くす、と小さく笑う彼女にごめんねとあたしも笑った。
「このお花、アイリスが?」彼女の指差すほうにある花を一瞥してから、あたしは頷いた。



『ごめん。花なんてどんなのがいいのかイマイチ分かんなくてサ』
「ううん…とっても綺麗よ。ありがとう」



私の置いた花束のそばに、ルーシィは自分の胸に抱えていた花束を置いた。
控えめな色の花がついたそれのほうが強く見えて、あたしは好きだと思った。



「どうしてここに?」
『お前のお父様をサ』

「?」
『ぶん殴りに来た』
「え」

『つもりだったけど…もう、やめた』

「えっ、と…どうして?」
『ぜーんぶ、ルーシィちゃんがひとりで言えたから』



ぽかんとする彼女の頭をなでなでする。
柔らかい髪を指に通したりしていると、小さくやめてよと抵抗されたので、おとなしく離して表情を伺った。

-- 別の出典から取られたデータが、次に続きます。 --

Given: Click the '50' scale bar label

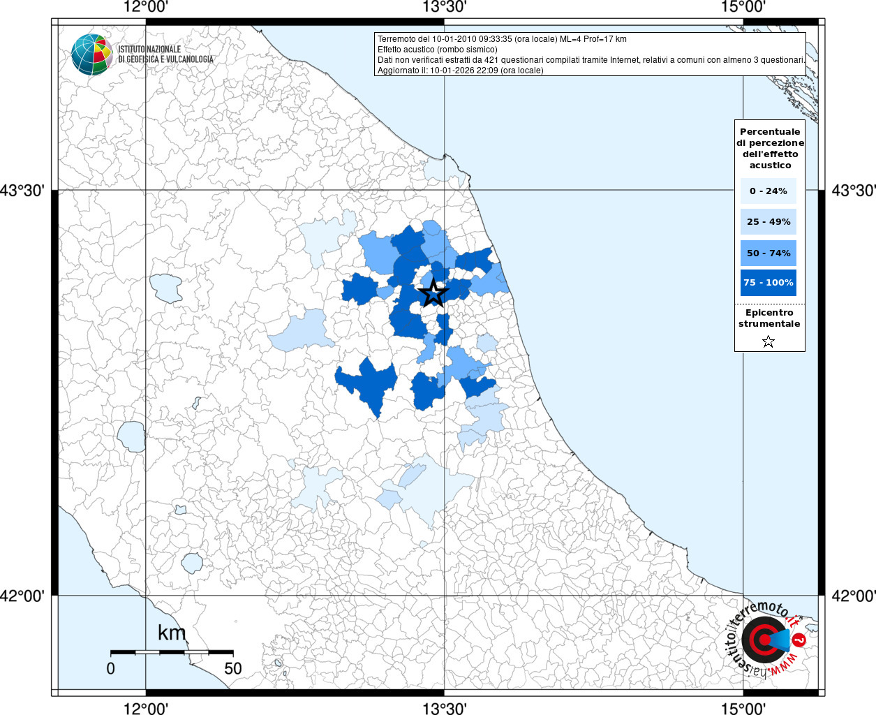Looking at the screenshot, I should coord(232,668).
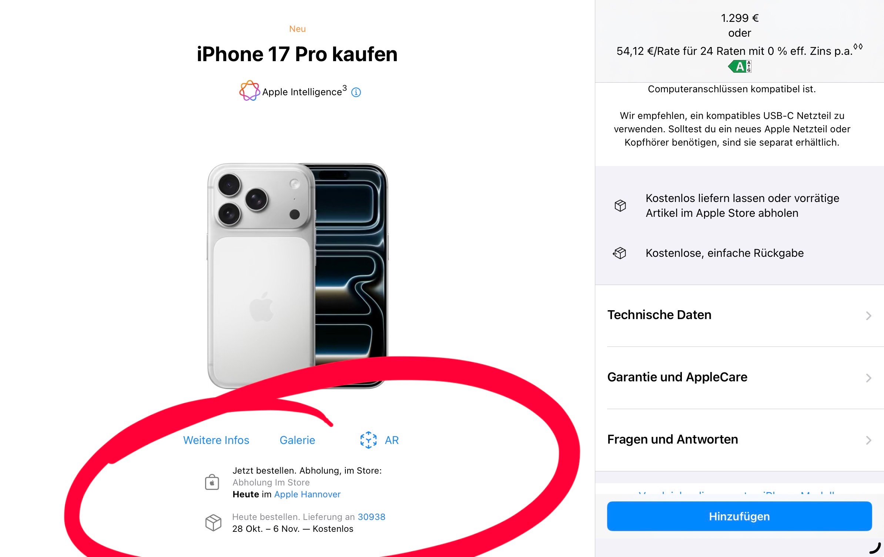Click the iPhone 17 Pro product image
This screenshot has height=557, width=884.
click(297, 276)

「そ、そっか…聴かれてたのね」って真っ赤になってて、素直にかわいいと思った。いつも可愛いけど。



『気分いい?』
「えぇ。満足よ」
『それはよかったヨ。…あ』



苦い顔をしてしまったあたしを不思議そうにみてから、ルーシィもあたしの見ている方向へと目をやる。

そこにはナツ、グレイ、エルザ、ハッピーの姿があり、ルーシィの名前を呼びながらものすごい勢いで走ってきていた。
あまりの勢いにルーシィも驚いて素っ頓狂な声をあげたところで、彼女の胸にハッピーが墜落。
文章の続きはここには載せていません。